Of course, I wanted to make more changes and couldn’t find a harness that exactly matched my plans. The gauge cluster comes with an ammeter (really a charge indicator), a fuel gauge, oil pressure gauge and temperature gauge. The tach will replace the existing large fuel gauge in the instrument cluster, but I found a center-mounted fuel gauge that would go between the speedometer and that fuel gauge. I also found a voltmeter that fits in that gauge cluster where the fuel gauge would go.

Voltage is like battery fuel, right?

The harness expects the fuel gauge to be in the console and has no connections for a voltmeter. Enter the superfluous tach wiring I got. Between cannibalizing that and my original automatic console wiring, I was able to come up with enough parts to get everything hooked up with unused places in the connectors. I will have to cut and splice a couple of wires, but it will still work out much better than if I hacked it up out of spares.
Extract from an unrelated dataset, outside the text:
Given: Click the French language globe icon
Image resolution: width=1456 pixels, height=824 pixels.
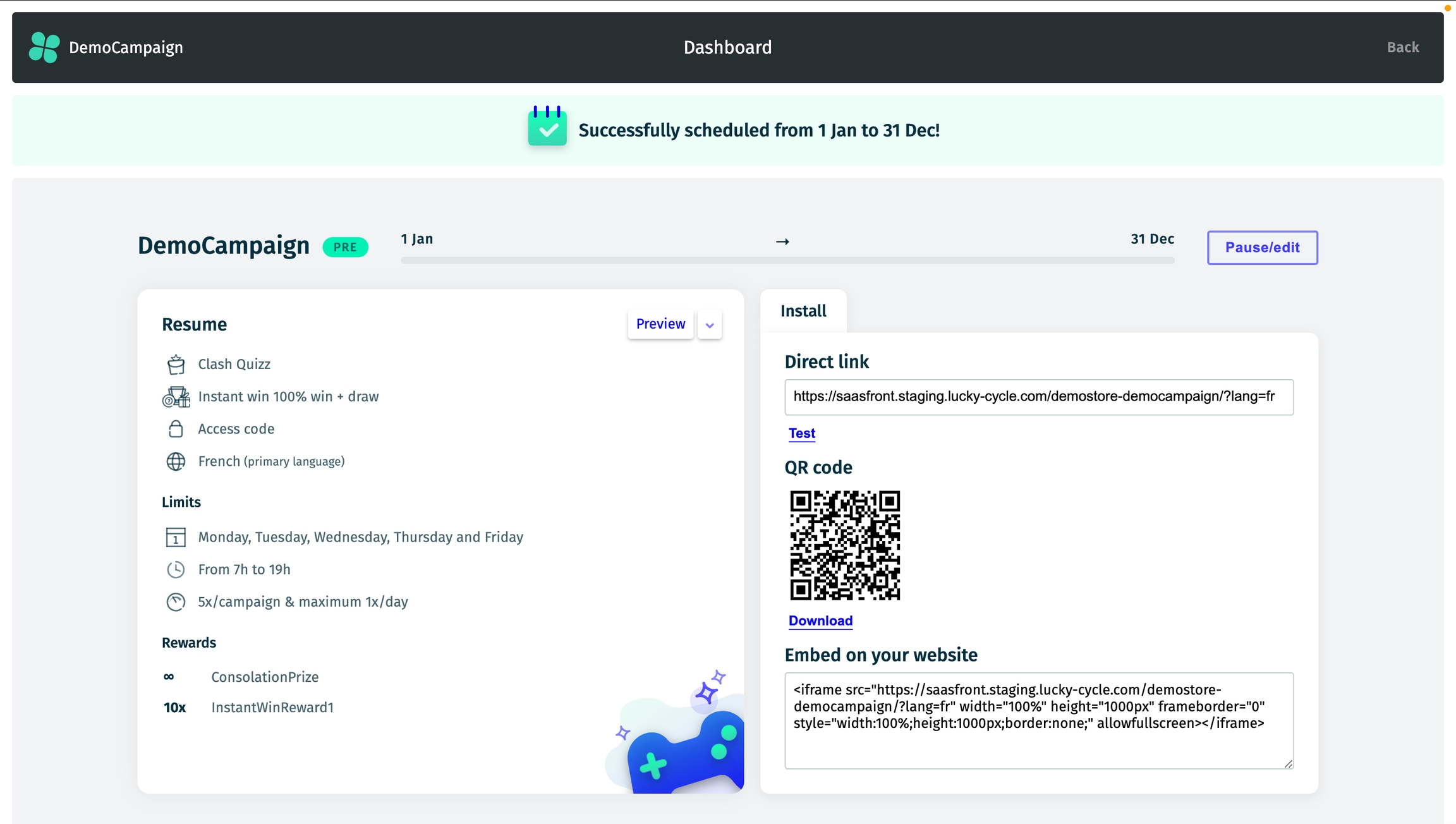Looking at the screenshot, I should click(176, 461).
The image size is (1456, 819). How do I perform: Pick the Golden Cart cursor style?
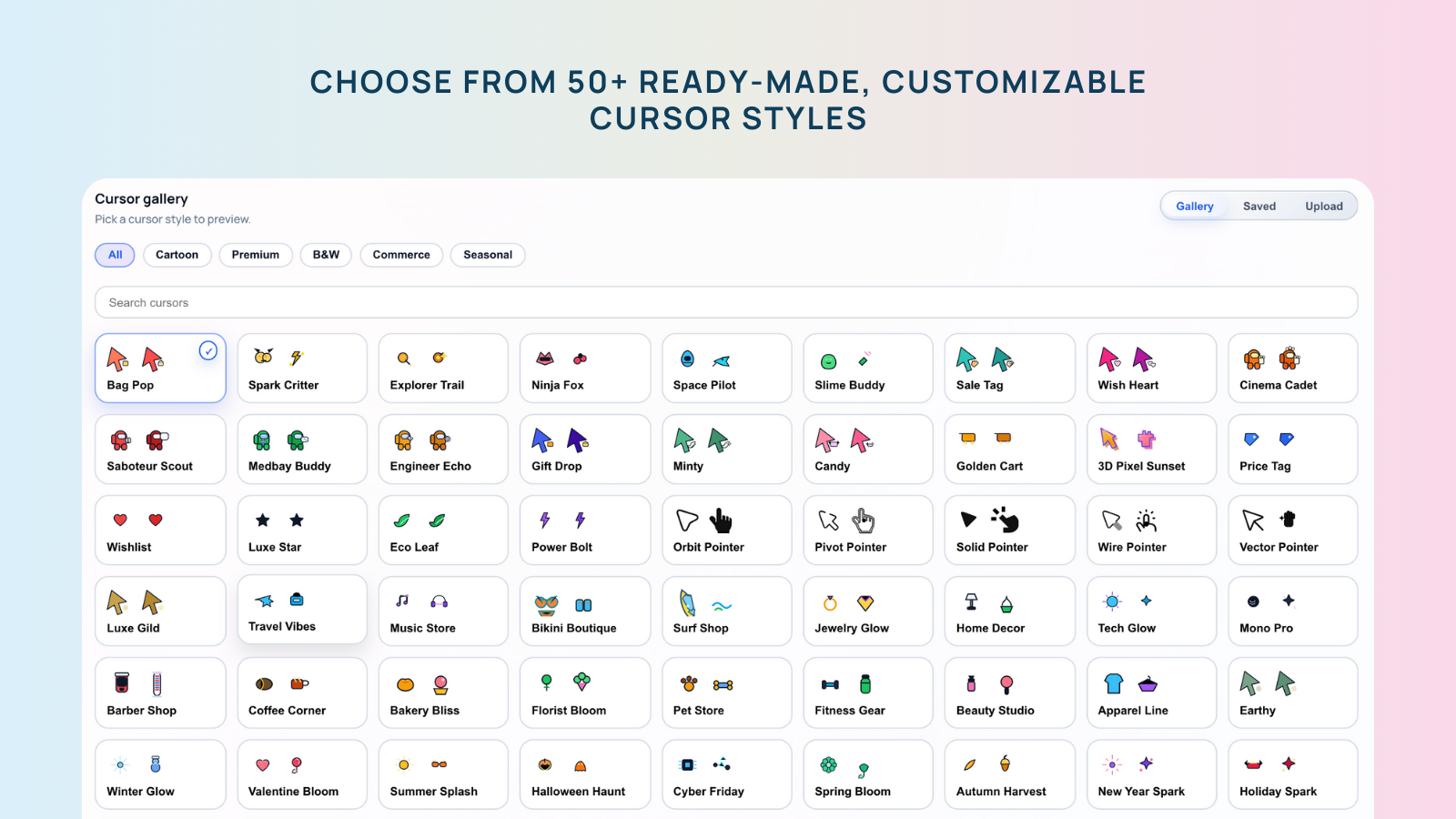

With everything exposed, it makes sense to check out the rest of the electrical system. The horn kind of worked at one point but I apparently bypassed the horn relay decades ago. Not remembering why, I hooked it back up and after holding down the horn button for a while, it worked! Then it wouldn’t stop working. Thinking it was just dirty inside, I took the relay apart and found the coil windings were rusting through!

Looks brand new!

I also found that my headlight switch works fine, but the vacuum switch part that controls the headlight doors was shot. May as well replace that too, bank account, bank account. I could stand to lose weight – maybe I’ll divert some of the grocery budget into the Camaro fund!